Painel do Coronavírus (Covid-19) – casos e óbitos no Litoral Norte Gaúcho confirma as diferenças / Reprodução
Esses mesmos dados abastecem a Secretaria Estadual de Saúde do RS (SES) e servem para ajustar o Distanciamento Controlado e podem fundamentar decisões sobre as cores de bandeiras que vão modelar o comportamento coletivo dos gaúchos em relação à sua proteção. Mas o problema é que os casos da covid-19, registrados pela SES, eram 33.933, no mesmo dia.
Em linguagem ainda mais clara: o governo do estado fundamenta sua tomada de decisões sobre a vida dos gaúchos em dados que apresentam uma defasagem para o dia 24 de março de 20,5% em termos de registros de pessoas com infecção comprovada.
Ricardo Dagnino refere que é preciso ter cuidado em relação aos casos registrados da covid-19. Isso porque, o Rio Grande do Sul – e o Brasil – nunca investiram em testes como uma política de combate ao alastramento.

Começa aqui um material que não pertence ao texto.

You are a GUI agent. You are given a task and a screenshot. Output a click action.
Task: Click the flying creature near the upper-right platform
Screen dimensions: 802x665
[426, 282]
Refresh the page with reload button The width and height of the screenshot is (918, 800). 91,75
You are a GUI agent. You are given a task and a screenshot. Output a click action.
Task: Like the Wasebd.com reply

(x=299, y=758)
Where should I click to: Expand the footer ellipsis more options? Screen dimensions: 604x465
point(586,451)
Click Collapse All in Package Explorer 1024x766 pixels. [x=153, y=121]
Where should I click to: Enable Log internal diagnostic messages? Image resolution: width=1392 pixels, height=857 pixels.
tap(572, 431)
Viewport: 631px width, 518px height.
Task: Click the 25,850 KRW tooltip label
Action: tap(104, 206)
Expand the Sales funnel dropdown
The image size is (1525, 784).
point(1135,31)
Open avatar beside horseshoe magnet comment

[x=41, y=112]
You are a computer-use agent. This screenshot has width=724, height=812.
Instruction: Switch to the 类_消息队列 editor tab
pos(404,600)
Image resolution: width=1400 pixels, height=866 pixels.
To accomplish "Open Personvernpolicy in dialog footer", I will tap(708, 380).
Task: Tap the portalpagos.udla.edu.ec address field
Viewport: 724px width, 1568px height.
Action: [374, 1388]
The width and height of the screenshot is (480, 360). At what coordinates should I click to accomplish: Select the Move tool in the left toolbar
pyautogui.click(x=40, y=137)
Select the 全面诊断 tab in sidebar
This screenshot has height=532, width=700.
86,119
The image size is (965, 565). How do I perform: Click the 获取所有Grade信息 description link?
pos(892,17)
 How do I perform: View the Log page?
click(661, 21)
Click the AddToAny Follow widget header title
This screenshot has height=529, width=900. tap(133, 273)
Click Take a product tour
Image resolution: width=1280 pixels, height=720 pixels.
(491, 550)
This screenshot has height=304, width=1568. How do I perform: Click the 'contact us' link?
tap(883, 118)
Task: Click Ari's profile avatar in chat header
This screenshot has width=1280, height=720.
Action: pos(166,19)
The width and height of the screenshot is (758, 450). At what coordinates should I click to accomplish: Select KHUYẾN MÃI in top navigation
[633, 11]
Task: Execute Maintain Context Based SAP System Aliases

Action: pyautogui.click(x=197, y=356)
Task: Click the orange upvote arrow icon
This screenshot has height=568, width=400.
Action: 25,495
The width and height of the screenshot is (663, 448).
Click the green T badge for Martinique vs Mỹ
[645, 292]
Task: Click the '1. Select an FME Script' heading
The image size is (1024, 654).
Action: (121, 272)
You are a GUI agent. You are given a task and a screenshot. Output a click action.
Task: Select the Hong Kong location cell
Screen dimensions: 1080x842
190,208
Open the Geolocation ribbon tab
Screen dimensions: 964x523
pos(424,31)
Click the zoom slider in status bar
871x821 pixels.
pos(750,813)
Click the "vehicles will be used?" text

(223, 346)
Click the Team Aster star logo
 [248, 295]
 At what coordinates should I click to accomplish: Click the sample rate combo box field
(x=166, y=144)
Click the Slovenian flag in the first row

Quer dizer, já é complicado afinar a política sem dados precisos. Pode-se imaginar a precisão da política pública ante números defasados.
Afinal, há vários estudos que apontam serem os casos da covid-19 cinco ou até seis e 10 vezes maiores que os números oficiais. De qualquer modo, os óbitos no Litoral Norte reforçam a tese de imprecisão do distanciamento controlado.
Na mesma quarta-feira (24), a 18ª Coordenadoria Regional de Saúde (18ª CRS) havia registrado 862 óbitos, enquanto a atualização da Secretaria estadual de Saúde mostrava 805, quer dizer, 6,6% menos.
Dados defasados e ausência de lockdown
“Não estamos dizendo que o estado está manipulando os dados. Estamos dizendo que o estado está trabalhando com dados defasados”, explica Dagnino.
Isso significa que os cenários diários, no Rio Grande do Sul, e no país são piores do que os números oficiais apresentam e que servem para balizar as políticas de contenção.
Em junho do ano passado, o mesmo professor Ricardo Dagnino havia alertado, em entrevista ao Brasil de Fato RS, sobre um sério problema de desenho da política, a saber, a não previsão de um lockdown para conter a circulação de pessoas e, por extensão, do coronavírus.
O professor Dagnino demonstra com exemplos. De 20 a 28 de fevereiro deste ano, por exemplo, entraram dados no SIG de outubro, novembro e dezembro do ano passado. Some-se a essa “distorção dos dados” o compromisso que prefeitos e governador têm com financiadores de campanha e a explicação para o que o professor chama de “explosão de casos em fevereiro” fica cristalina como água de nascente de rio.
A tese sobre as explosões de casos em fevereiro e março podem não estar ligadas somente às aglomerações do Carnaval e à falta de respeito pela vida das pessoas. Podem estar ligadas também à leitura equivocada de governantes sobre o que as suas políticas públicas de saúde respondem com dados imprecisos.
O que se sabe é que sem lockdown, sem vacina e com as portas do comércio abertas, o coronavírus faz a festa. Trágica festa, diga-se. Em um ano já são 801.499 casos da covid-19, 17.499 óbitos e uma mortalidade de 153,8 mortos por 100 mil habitantes no Rio Grande do Sul, segundo os dados defasados da Secretaria Estadual de Saúde do RS em relação às 18 Coordenadorias de Saúde do Estado da terça-feira (23).